Right! I didn't even know that half of these were even 'professions'.
Dorothy was so good at this. Such wonderfully deducive questioning, and quick wit.
On many shows, to keep the game moving, Dorothy was given the occupation of the guests prior to the show. Many of the early shows were LIVE and the producers were on a STRICT time schedule. If the show went just minutes long a panelist (Dorothy) would hastily guess the occupation in order to get to the next round. Dorothy admitted this in a news interview for a New York paper before she died.
@tumarbongrox6074 😅bull turkey
Dorothy was a investigative reporter for years 😊
So glad that I once saw Sammy perform.
I love Erroll Flynn. He was a real hero back in the day,particularly in his swashbuckling roles. One line he delivered in "The Adventures of Robin Hood" made an impression on this young boy. Maid Marion was puzzled why he had such emnity towards the conquering Normans,asking him,"Why do you hate The Normans so much"? He responded with,"It's injustice I hate,not The Normans". I've hated injustice ever since.
Well moggs, I recall that line about injustice. A good line for sure. I enjoyed, and still enjoy watching Errol's films. He had a charisma before the camera that few people have ever had. His bouts with booze and drugs certainly worked against him. Those making comments of his intelligence certainly knew little of this actor. He read with a desire for knowledge that few before the camera ever attempted. How many are familiar with the works of Plato or undertook Gibbon's "Decline and fall of the Roman empire"? Not an easy or quick read. One of his co-stars may have summed him up best. (paraphrasing) Few people knew what laid underneath his persona. He was a complicated individual.
Wow the legend who is Errol Flynn in the flesh. He and Olivia de Havilland one of the greatest partnerships in movie history. His Robin Hood will always be the greatest of its kind.
Well I agree
Ya got that right 😊
No one knows "in like Flynn"? I'm surprised.
The real pleasure here is seeing the young Sammy - just busting with talent. Dorothy always had a special love for jazz musicians, and it shows here.
Sammy Davis- tremendous talent. And seemed to be well appreciated by the panel.
In Like Flint
@@stevenjoyal6565 that movie was a takeoff on IN LIKE FLYNN everone knows that! sheeeesh.
Are you high again?
Sammy Davis was so well spoken. Classy guy.
Classy? he was a known devil worshipper.
Really?
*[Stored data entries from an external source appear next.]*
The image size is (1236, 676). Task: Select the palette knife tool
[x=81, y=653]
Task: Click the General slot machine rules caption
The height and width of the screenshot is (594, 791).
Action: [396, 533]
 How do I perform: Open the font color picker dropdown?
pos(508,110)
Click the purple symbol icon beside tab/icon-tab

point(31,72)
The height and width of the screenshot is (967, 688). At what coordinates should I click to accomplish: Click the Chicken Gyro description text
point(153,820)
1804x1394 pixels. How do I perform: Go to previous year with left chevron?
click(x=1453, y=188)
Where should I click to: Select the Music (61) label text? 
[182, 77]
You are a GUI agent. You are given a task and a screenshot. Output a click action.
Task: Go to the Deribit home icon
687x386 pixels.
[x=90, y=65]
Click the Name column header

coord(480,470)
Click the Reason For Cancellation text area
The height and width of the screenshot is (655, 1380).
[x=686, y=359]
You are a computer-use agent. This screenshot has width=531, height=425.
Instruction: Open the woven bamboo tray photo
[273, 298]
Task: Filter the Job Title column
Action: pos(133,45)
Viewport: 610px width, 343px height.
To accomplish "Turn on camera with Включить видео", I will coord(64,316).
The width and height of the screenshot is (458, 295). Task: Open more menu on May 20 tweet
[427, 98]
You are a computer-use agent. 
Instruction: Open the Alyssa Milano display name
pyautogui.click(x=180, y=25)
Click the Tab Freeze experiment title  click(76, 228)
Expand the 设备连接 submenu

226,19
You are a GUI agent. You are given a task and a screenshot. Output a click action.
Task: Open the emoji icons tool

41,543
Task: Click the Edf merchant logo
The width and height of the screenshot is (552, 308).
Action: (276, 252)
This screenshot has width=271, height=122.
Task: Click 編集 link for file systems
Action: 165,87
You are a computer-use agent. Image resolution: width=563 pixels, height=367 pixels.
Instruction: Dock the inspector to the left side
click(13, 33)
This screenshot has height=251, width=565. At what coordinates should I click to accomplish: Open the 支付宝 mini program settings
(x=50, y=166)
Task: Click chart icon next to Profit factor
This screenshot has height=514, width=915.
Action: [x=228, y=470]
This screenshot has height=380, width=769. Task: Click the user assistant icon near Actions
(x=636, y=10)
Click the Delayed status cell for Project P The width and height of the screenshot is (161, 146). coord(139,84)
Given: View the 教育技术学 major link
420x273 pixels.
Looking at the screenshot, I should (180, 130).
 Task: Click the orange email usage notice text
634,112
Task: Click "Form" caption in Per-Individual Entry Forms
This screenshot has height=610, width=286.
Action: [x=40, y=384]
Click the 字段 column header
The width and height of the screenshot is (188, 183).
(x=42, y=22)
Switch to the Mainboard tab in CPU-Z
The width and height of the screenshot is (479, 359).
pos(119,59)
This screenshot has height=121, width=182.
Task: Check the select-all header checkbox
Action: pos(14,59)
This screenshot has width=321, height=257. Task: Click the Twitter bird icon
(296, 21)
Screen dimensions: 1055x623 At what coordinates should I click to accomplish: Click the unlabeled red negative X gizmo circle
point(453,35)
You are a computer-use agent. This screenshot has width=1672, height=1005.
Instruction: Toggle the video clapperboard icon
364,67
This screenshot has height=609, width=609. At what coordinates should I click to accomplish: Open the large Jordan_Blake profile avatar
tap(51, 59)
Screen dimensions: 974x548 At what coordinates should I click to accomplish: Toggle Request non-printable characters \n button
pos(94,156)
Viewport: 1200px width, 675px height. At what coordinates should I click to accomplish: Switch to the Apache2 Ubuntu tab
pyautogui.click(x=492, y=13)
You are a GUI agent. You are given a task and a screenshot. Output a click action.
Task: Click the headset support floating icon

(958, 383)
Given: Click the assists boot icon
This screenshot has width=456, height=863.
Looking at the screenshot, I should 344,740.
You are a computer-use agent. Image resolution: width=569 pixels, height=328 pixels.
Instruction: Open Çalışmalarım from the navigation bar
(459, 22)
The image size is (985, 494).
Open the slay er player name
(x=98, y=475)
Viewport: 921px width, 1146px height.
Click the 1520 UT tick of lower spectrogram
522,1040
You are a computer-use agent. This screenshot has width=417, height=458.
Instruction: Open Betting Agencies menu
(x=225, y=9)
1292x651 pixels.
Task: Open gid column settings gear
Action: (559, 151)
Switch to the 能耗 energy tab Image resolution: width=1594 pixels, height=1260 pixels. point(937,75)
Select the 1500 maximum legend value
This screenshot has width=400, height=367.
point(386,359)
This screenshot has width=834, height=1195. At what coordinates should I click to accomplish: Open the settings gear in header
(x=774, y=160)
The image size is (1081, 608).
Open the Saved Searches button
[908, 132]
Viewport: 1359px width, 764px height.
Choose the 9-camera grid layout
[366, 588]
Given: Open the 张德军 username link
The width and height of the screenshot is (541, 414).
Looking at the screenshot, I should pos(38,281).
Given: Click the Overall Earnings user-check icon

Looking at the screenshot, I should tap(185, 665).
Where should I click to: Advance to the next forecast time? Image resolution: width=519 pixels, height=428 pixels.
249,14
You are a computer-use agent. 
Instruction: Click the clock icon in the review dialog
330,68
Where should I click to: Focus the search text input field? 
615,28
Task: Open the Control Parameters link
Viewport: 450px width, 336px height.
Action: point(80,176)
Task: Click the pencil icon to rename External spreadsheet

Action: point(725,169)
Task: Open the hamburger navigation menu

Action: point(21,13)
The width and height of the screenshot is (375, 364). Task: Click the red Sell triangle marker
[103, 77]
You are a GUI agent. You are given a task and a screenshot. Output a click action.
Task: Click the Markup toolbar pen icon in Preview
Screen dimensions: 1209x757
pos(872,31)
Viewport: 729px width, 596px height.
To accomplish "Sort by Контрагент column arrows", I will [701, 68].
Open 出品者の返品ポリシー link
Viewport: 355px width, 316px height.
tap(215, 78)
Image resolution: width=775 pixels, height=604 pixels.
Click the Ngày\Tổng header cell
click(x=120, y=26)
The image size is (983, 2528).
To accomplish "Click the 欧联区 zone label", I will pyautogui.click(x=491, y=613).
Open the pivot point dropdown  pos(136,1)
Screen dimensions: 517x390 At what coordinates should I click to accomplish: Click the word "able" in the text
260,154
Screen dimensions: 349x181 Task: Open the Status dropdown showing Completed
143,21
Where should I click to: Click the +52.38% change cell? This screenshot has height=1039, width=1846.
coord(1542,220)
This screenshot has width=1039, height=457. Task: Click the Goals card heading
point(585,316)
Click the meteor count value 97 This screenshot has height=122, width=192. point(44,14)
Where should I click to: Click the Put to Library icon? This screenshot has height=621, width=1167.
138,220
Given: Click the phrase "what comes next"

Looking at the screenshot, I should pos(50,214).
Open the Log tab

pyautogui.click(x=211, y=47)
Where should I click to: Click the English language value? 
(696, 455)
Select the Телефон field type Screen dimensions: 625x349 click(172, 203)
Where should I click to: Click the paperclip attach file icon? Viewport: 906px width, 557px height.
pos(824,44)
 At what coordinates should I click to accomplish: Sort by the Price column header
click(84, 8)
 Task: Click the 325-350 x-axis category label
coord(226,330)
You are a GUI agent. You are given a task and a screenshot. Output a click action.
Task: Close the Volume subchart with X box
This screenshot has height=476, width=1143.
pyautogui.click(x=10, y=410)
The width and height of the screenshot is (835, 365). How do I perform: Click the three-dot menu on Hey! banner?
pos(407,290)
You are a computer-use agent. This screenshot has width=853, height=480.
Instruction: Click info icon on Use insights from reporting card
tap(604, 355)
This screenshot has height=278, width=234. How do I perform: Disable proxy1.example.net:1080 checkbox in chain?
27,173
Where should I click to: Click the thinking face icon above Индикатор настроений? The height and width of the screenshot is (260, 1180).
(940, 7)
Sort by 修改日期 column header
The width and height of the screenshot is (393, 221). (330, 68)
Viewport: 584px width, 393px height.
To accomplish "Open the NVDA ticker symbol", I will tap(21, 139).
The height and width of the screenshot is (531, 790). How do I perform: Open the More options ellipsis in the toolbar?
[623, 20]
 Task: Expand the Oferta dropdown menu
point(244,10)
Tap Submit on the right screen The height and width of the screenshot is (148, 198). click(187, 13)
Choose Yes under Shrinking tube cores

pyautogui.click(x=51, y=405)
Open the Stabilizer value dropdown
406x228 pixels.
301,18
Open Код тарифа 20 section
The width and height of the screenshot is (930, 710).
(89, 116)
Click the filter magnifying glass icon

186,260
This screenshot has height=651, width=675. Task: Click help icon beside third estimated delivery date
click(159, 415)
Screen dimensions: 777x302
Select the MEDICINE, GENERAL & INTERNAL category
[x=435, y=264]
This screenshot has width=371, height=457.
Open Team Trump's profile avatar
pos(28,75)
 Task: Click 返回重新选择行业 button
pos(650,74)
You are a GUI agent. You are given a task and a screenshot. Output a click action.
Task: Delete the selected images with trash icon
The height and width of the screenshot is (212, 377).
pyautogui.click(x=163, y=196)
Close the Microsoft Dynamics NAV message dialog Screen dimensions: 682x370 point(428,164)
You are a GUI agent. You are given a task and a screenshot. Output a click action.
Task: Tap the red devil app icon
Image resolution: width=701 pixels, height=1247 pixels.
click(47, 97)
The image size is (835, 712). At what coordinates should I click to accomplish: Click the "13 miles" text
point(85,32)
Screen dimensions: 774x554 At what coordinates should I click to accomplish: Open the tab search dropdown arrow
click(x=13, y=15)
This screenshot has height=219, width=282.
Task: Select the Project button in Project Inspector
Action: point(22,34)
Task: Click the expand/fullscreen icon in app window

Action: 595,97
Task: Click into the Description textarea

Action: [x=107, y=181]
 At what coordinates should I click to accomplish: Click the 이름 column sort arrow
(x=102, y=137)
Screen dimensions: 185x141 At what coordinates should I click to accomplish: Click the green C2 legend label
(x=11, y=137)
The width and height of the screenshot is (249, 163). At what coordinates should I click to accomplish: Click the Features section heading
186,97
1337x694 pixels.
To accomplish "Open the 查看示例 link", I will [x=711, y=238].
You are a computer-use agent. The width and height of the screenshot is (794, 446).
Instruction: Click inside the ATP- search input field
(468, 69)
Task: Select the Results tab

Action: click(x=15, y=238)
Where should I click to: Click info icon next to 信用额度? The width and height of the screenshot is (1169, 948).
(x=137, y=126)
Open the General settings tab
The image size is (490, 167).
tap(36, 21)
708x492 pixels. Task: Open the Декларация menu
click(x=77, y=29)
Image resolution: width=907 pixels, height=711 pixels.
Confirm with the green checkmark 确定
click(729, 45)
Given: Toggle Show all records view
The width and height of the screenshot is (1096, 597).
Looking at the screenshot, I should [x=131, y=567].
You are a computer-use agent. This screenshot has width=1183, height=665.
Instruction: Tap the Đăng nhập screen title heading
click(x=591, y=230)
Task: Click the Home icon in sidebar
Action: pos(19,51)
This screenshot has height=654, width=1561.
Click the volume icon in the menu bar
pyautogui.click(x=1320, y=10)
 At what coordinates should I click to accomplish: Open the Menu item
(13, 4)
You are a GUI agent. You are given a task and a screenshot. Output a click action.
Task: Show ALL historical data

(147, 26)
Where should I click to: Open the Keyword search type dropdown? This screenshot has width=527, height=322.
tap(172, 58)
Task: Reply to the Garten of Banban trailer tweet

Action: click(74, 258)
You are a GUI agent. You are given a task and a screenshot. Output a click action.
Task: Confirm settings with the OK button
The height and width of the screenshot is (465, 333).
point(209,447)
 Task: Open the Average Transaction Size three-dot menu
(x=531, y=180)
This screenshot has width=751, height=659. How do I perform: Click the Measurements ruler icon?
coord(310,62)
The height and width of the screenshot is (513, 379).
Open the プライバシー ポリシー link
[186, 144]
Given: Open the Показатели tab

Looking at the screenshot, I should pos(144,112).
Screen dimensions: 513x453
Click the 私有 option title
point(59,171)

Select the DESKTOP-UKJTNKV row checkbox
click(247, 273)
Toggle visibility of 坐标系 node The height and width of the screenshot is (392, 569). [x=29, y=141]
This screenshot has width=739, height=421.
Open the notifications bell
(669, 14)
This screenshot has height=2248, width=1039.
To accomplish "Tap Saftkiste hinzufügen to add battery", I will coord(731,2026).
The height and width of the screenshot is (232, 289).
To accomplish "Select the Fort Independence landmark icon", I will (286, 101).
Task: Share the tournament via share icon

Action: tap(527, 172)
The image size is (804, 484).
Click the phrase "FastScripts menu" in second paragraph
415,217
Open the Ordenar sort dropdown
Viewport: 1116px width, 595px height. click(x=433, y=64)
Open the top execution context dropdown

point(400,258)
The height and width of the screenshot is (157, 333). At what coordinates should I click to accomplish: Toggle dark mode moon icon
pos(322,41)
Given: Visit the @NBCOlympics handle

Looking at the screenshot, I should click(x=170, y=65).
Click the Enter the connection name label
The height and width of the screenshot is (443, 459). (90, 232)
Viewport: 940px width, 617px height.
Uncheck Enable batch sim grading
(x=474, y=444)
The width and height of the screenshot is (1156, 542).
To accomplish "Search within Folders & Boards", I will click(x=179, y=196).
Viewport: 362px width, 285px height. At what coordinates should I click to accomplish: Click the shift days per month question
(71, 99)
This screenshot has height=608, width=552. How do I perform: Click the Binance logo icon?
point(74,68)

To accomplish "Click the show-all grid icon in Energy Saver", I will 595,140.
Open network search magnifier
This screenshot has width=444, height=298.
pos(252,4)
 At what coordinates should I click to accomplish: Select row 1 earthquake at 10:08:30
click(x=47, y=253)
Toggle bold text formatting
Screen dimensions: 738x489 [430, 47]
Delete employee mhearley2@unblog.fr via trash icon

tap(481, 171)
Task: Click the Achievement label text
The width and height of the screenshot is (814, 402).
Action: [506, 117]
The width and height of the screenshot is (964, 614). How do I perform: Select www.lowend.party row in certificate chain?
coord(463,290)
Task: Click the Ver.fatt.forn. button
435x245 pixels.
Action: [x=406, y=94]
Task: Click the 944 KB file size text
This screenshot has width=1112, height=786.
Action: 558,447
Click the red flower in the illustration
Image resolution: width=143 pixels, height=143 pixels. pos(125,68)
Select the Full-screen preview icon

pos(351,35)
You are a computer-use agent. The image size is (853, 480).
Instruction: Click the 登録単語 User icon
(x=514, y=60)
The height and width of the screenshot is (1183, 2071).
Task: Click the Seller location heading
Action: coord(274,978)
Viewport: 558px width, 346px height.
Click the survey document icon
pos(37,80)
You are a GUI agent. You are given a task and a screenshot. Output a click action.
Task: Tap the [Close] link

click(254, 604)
His parents were Catholic and Baptist. He converted to Judaism in 1961. How is that worshipping the devil?
Can you please elaborate with evidence? Thank you.
Sammy Davis Jr. could tap dance like crazy, and he was a good drummer as well.
Makes me feel nostalgic- wish we had times like that again 💖
Good ole Sammy, God rest his soul. Very talented, very funny man.
Mr John Daly the best game show host there ever has been
They had such fun making this!
It amazes me that this game show could get someone like Errol Flynn as a panelist.
I'd like to know the back story of this as well.
I’ll bet celebrities were DYING to get on this show!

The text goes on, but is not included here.